Denoising Diffusion Probabilistic Models (2020)

#Diffusion Model

June 15, 2025

Denoising Diffusion Probabilistic Models generate high-quality images by learning to reverse a gradual noising process. The forward process is a fixed Markov chain that incrementally corrupts the data by adding Gaussian noise. The reverse process is a parameterized Markov chain, trained to denoise the corrupted inputs and generate samples. The authors demonstrate that training the model to predict the added noise minimizes a variational upper bound on the negative log-likelihood.

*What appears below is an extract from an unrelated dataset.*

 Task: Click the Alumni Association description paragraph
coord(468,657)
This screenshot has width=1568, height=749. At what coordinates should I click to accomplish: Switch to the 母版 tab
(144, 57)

The forward (diffusion) process is defined as a sequence $\textbf{x}_0, \dots, \textbf{x}_T$, where $\textbf{x}_0 \sim q(\textbf{x}_0)$ represents the original data and $\textbf{x}_T$ is nearly pure noise: $$ p(\textbf{x}_T)=\mathcal{N}(\textbf{x}_T;\boldsymbol{0}, \textrm{\textbf{I}}) $$ At each step, Gaussian noise is added to the data: $$ \begin{align} q(\textbf{x}_{1:T}|\textbf{x}_0)&:=\prod^T_{t=1}q(\textbf{x}_t|\textbf{x}_{t-1})\\ q(\textbf{x}_t|\textbf{x}_{t-1})&:=\mathcal{N}(\textbf{x}_t;\sqrt{1-\beta_t}\textbf{x}_{t-1},\beta_t\textbf{I}) \end{align} $$ where $\beta_t$ can be fixed as hyperparameters.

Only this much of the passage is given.